Mientras organiza la estructura del nuevo movimiento, las FARC tendrán portavoces con voz pero sin voto en el Congreso, que serán ciudadanos en ejercicio de sus derechos, y en las elecciones de 2018 y 2022 se le asegurará al nuevo movimiento una representación mínima de cinco senadores y cinco diputados en la Cámara en caso de que no alcancen en las urnas el umbral requerido.
Dependiendo de la manera como las FARC hagan el tránsito de las armas a las ideas pueden encontrarse con el apoyo o la rivalidad de otros partidos de la izquierda colombiana que tienen representación parlamentaria.
Buscar aliados en otras formaciones «inicialmente no sería una opción porque comprometería la autonomía misma del partido que van a crear y dejaría en evidencia que carecen de líderes carismáticos y preparados, con un discurso serio y bases ideológicas firmes», agregó García.
Si a eso se suma el hecho de que los jefes de las FARC, aparte de carecer de conexión con el electorado son asociados por el grueso de la población a crímenes atroces, lo más probable es que tengan que buscar candidatos entre sus cuadros más jóvenes, para transmitir un mensaje de renovación.
Distinto fue el caso del también guerrillero Movimiento 19 de Abril (M-19), que tras su desmovilización hace 26 años se convirtió en la Alianza Democrática M-19 y tuvo triunfos en las urnas por la simpatía que generaba como fuerza política y en especial su máximo comandante, Carlos Pizarro.
Sin embargo, Pizarro fue asesinado a tiros poco después de dejar las armas, el 26 de abril de 1990, en un avión comercial en pleno vuelo de Bogotá a Barranquilla hacia donde viajaba en un acto de campaña como candidato presidencial.

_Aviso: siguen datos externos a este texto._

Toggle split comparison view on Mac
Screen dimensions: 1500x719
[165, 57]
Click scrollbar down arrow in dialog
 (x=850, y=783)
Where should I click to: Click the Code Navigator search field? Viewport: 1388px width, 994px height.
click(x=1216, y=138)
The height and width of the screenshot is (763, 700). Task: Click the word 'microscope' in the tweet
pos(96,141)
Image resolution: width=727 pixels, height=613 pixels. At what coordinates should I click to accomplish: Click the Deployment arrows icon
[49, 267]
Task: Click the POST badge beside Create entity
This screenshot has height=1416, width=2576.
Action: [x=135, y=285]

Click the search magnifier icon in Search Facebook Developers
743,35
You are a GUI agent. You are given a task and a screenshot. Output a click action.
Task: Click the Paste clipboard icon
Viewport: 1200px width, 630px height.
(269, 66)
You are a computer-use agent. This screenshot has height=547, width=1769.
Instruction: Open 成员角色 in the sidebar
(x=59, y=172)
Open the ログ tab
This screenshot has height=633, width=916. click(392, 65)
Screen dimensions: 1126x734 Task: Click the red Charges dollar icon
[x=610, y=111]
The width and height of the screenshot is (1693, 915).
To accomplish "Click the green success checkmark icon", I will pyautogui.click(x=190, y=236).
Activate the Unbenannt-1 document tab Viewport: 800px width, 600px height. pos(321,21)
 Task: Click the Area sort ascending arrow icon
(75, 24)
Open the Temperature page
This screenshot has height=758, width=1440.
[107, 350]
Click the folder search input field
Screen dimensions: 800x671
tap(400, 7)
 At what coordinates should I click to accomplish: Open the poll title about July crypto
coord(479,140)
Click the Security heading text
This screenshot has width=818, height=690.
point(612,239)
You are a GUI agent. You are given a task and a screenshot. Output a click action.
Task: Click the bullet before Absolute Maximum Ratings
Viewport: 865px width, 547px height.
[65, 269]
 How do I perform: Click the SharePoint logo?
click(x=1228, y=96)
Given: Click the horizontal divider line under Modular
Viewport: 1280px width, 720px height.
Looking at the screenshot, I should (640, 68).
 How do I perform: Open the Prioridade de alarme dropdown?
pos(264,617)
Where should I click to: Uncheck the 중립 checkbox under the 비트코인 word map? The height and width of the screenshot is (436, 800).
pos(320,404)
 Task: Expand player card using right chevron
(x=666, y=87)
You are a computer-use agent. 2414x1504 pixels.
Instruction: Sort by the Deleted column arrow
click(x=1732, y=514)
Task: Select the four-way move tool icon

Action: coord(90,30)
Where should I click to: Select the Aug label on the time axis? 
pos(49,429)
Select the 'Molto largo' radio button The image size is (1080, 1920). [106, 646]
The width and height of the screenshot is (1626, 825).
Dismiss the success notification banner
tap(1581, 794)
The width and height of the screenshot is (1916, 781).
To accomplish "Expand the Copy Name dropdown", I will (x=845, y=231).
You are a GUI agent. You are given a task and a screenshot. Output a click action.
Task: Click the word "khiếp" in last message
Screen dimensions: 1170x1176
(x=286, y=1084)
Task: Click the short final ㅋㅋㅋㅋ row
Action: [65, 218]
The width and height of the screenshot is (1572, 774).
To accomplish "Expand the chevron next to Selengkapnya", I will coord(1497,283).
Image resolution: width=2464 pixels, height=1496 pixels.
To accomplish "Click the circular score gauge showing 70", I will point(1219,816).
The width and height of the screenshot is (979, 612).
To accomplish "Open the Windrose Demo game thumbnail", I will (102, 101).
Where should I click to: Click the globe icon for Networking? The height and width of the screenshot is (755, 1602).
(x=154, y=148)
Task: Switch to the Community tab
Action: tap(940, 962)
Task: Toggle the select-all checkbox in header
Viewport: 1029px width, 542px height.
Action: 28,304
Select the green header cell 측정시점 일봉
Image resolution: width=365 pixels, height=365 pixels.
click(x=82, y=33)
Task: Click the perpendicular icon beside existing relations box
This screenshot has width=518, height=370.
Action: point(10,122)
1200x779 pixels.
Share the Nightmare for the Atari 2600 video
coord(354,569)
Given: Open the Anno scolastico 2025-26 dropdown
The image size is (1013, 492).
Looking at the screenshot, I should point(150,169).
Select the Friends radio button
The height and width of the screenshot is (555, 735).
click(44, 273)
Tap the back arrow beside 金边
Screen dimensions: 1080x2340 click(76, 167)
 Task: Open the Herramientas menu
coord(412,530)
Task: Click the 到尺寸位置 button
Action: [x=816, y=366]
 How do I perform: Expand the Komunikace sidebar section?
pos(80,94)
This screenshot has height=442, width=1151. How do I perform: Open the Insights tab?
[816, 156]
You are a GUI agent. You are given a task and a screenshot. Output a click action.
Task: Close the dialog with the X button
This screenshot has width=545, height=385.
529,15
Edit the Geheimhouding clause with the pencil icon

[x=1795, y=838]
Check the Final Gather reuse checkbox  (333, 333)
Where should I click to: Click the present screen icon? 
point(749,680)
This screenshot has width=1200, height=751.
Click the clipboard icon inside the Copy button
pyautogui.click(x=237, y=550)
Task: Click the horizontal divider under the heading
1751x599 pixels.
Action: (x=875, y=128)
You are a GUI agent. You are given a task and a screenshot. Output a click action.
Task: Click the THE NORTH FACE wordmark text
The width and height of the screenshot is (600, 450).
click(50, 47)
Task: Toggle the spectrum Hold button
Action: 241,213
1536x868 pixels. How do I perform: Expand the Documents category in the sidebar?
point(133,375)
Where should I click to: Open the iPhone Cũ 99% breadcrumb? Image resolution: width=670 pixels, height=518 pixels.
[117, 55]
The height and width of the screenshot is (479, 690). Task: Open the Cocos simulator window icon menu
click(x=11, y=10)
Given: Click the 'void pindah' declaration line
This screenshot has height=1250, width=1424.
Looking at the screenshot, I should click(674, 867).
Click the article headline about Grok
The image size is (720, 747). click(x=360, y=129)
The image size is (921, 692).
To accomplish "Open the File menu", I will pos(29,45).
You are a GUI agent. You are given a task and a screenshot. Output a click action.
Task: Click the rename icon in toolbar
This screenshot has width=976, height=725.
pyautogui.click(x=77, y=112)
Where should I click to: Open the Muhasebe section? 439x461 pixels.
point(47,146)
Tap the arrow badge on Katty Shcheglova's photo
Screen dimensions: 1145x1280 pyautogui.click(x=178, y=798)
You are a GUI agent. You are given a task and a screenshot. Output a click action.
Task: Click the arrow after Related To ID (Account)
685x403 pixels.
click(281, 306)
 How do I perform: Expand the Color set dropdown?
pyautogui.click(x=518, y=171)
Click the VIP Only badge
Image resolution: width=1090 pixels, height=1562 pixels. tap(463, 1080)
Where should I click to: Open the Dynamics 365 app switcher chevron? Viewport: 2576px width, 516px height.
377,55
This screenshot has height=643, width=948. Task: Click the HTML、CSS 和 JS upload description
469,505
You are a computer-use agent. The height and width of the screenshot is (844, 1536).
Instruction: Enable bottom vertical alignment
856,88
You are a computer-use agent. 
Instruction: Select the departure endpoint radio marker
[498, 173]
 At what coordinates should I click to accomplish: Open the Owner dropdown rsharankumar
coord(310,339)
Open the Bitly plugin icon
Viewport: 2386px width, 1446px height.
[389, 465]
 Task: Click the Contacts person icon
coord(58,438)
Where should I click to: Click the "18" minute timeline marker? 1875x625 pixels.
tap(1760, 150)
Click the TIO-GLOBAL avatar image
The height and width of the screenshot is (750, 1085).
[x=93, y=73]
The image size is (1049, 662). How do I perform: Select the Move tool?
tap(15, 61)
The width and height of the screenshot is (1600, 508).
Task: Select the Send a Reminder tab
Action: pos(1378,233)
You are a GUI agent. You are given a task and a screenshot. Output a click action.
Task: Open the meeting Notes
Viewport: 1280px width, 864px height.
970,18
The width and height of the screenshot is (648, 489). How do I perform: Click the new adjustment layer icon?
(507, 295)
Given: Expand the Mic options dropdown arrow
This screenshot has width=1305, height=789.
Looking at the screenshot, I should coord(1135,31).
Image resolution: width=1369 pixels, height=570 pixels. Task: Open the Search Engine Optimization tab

Ese y otros antecedentes demuestran que la entrada de las FARC en la política representa también un enorme desafío para el Gobierno a la hora de garantizar la seguridad de sus miembros cuando dejen las armas.
Todavía está vivo además el fantasma del exterminio del partido de izquierdas Unión Patriótica (UP), nacido en 1985 de un proceso de paz de las FARC con el entonces presidente Belisario Betancur.
El pasado 15 de septiembre Santos reconoció la responsabilidad del Estado en el asesinato, entre los años 80 y 90, de cerca de 4.000 de miembros de la UP, entre ellos los candidatos presidenciales Jaime Pardo Leal y Bernardo Jaramillo Ossa, una tragedia que el país espera que no se repita.